» **Task instructions**:
1. Using the Sydney Olympics article, decide whether each statement agrees with it. Answer yes or no and quote the words that settle it. (a) Lynn White works as a bookkeeper at an electrical firm. (b) Taxi fares will rise by 30 percent during the games. (c) The Ansett Airlines survey came out in July.
2. Reproduce the stretch of the Sydney Olympics article from "A survey by" through "games are on.".
3. Answer these questions from the Sydney Olympics article.
(a) What is the name of the website Craig Reucassel runs?
(b) Residents of which suburb may no longer make cross-traffic turns from the main road?
(c) Which travel company employs Shirley McPhedran?

» **Extract provided**:
By ROHAN SULLIVAN -- Associated Press

 SYDNEY, Australia -- The venues are ready, the athletes are doing their final warmups and the bunting is going up all over town. Sydney, are you ready to be part of the biggest show on Earth?

 No thanks, says Lynn White.

 "I'm really not interested in the Olympic games," said White, who with her husband Jim will fly out of Sydney in time to miss the opening ceremony for a vacation that will last just as long as the Sept. 15-Oct. 1 games.

 "I don't have anything against sport, I enjoy watching the football. But the traffic around here is bad enough at the best of times. It's about to go over the top."

 The Whites are not alone in wanting to escape what Lynn, a bookkeeper at an electrical firm, described as "the Olympic hoo-hah."

 A survey by games sponsor Ansett Airlines published in July found some 500,000 of Sydney's 4 million residents want out of the city while the games are on.

 "You can't get a seat on an aircraft going out of Sydney in early September," said Shirley McPhedran, travel agent with Sydney-based Aegean Tours. "It's Sydneysiders escaping from the Olympics."

 With less than two weeks to go, the buzz is building. Sydney has given itself over almost completely to the games -- from giant Olympic rings hanging from the landmark Harbor bridge to billboards covering one side of an office tower to blanket newspaper and television coverage.

 Enthusiastic crowds along the countrywide route of the Olympic torch and the quick sellout of premium tickets as they come on staggered sale are indications of the general support for the games in Sydney, and Australia.

 But not everyone is getting in the spirit. Some say the games are over-hyped, over-commercialized, over-expensive and overblown.

 "It's a circus," said Craig Reucassel, who runs a Website called "Silly 2000," which satirizes the official "Sydney 2000" site.

 "There is a serious side to the steroid use, the abuse of games processes, the bribery, but when you get down to it, the Olympics is just a glorified Little Athletics tournament," he said, referring to youth track meets.

 For Sydney residents, the excitement of being the center of the world's attention is being countered by the reality of disruptions to day-to-day life. With the start so close, the nuisance factor is starting to kick in.

 For example, getting home has become a difficult chore for residents of Balmain, who have just been told they are not allowed to make cross-traffic turns from the main road leading to their harborside suburb because the road is an official Olympic route.

 Taxi fares are about to jump by 10 percent for the duration of the games, and some restaurants -- even if you can get a seat -- are about to raise prices by up to 30 percent.

 Other dining establishments are charging a non-refundable booking fee to protect themselves against late cancelations.

» **Collected material**:
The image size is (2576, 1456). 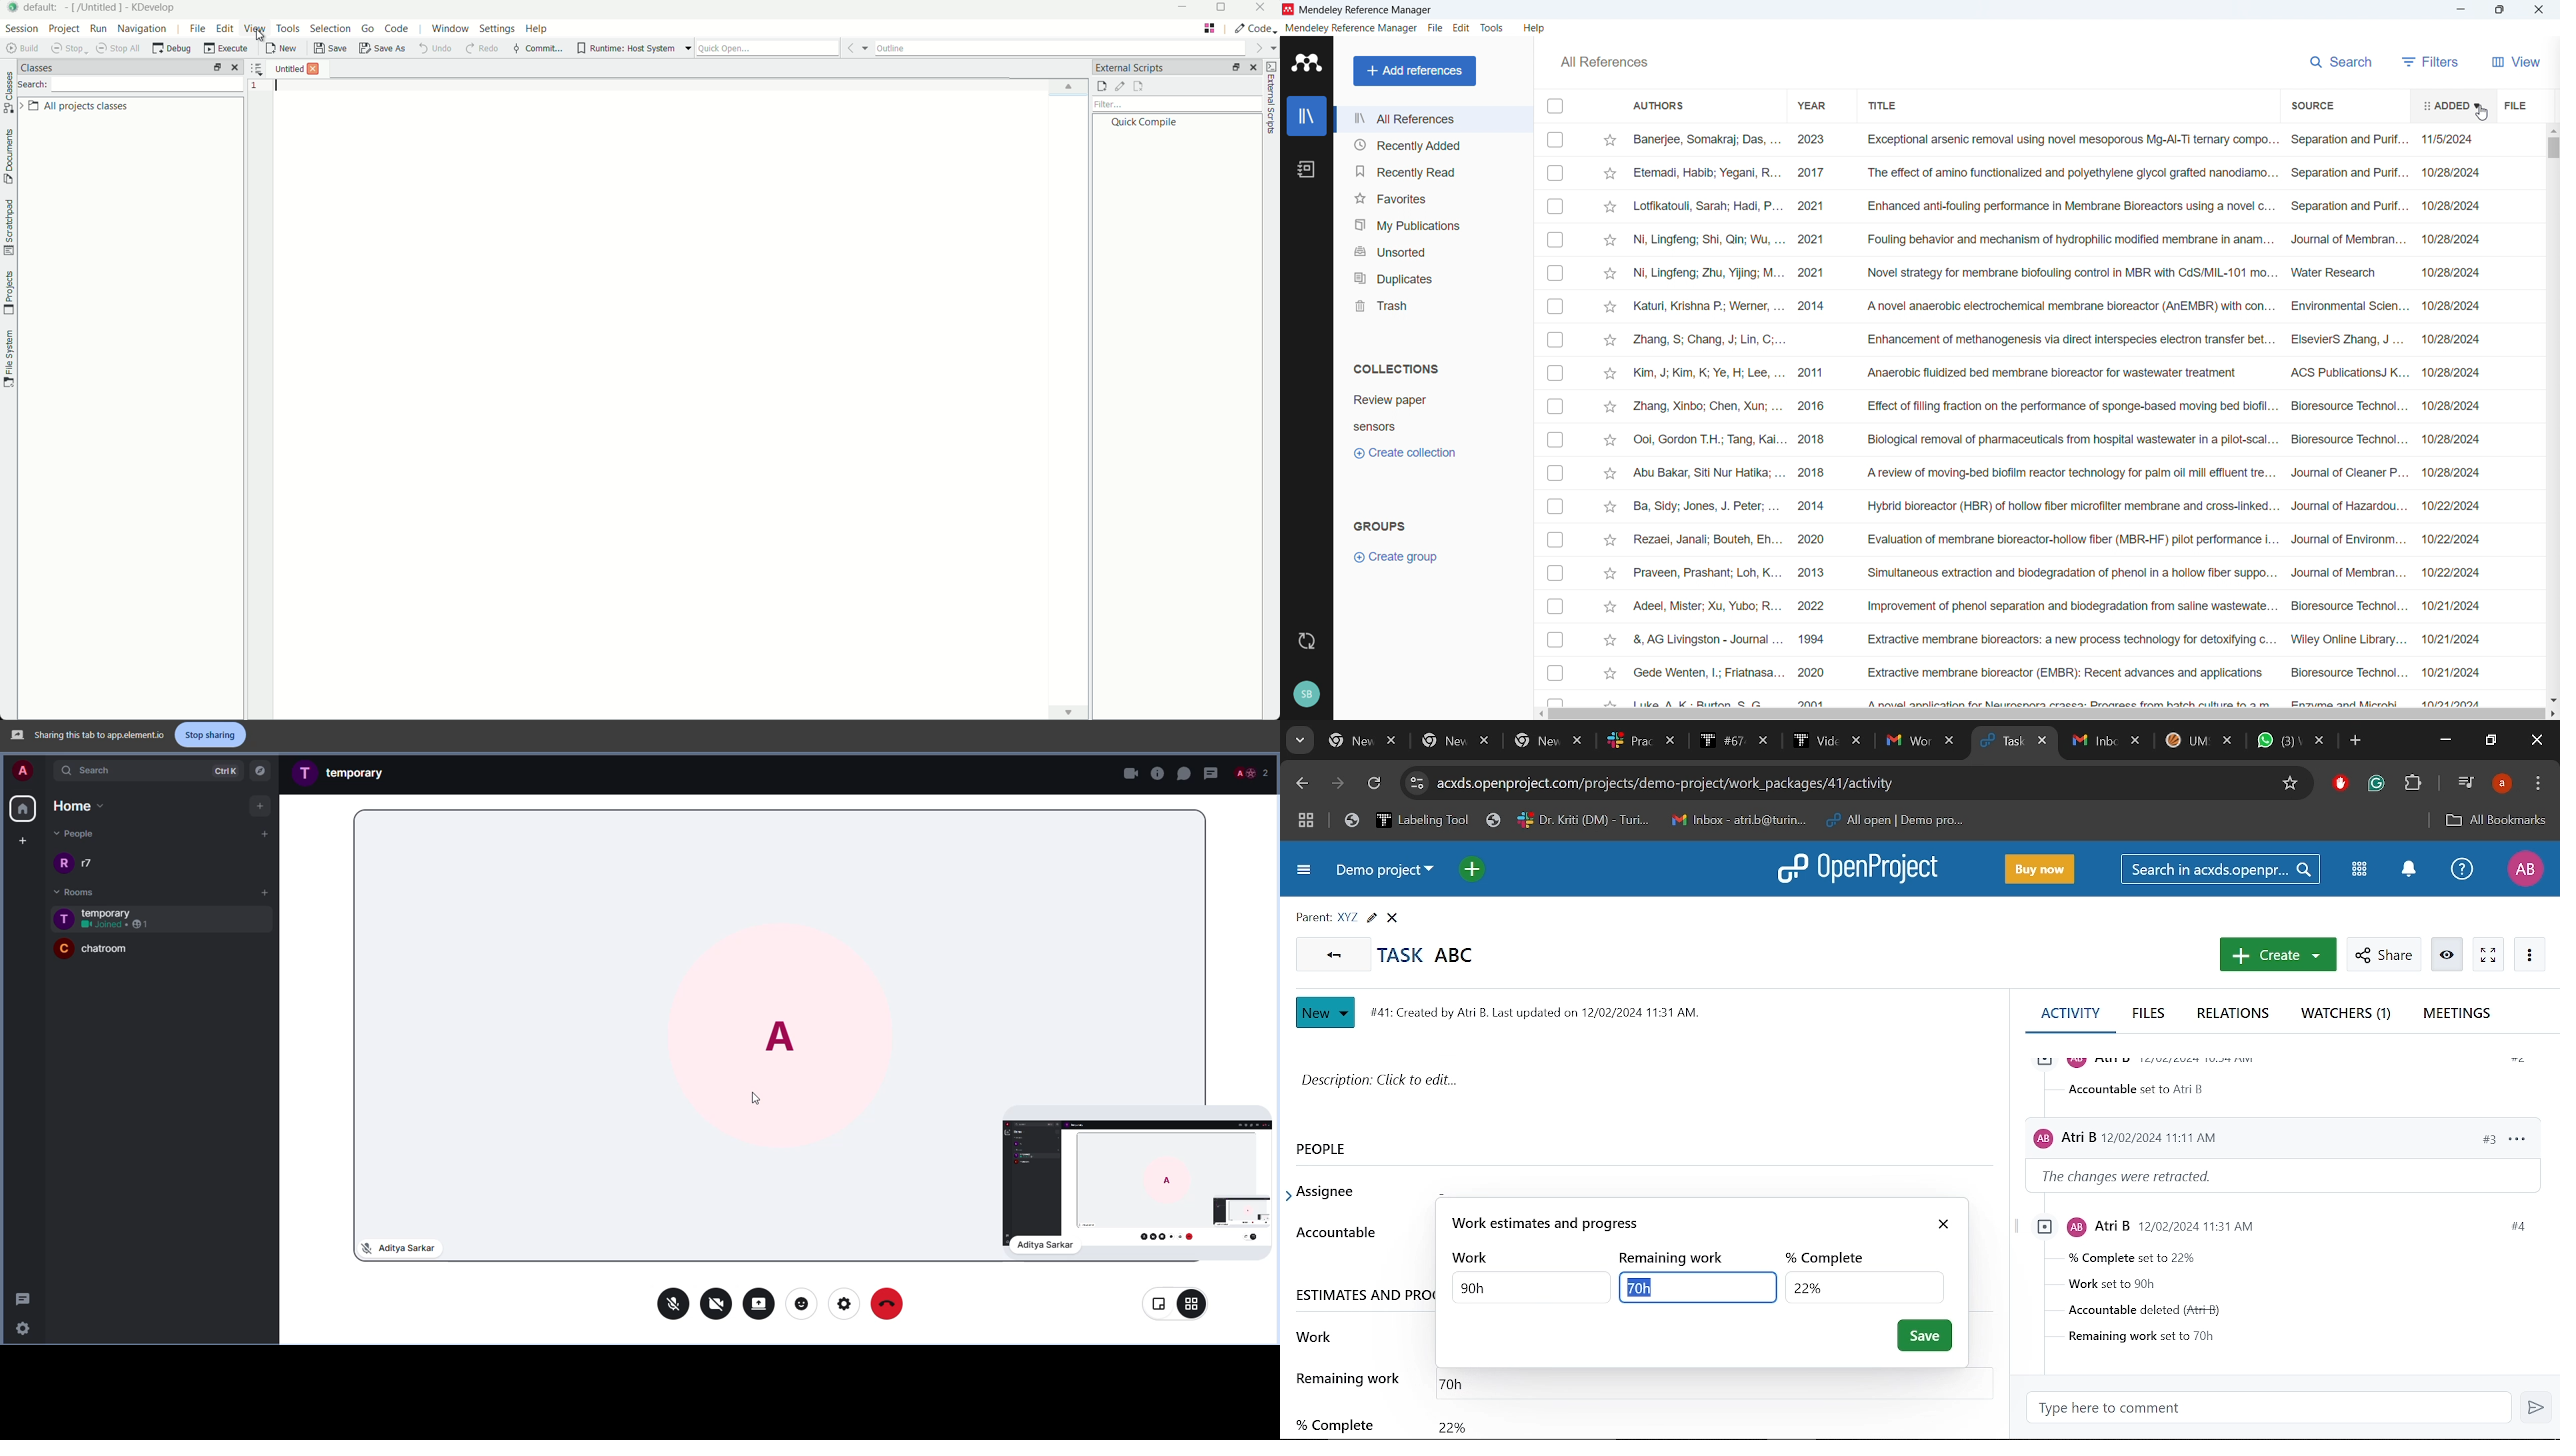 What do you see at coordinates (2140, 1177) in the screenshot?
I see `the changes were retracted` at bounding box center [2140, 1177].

» **Solution list**:
1.
(a) Yes: "a bookkeeper at an electrical firm"
(b) No: "Taxi fares are about to jump by 10 percent for the duration of the games"
(c) Yes: "A survey by games sponsor Ansett Airlines published in July"

2.
A survey by games sponsor Ansett Airlines published in July found some 500,000 of Sydney's 4 million residents want out of the city while the games are on.

3.
(a) "Silly 2000"
(b) Balmain
(c) Aegean Tours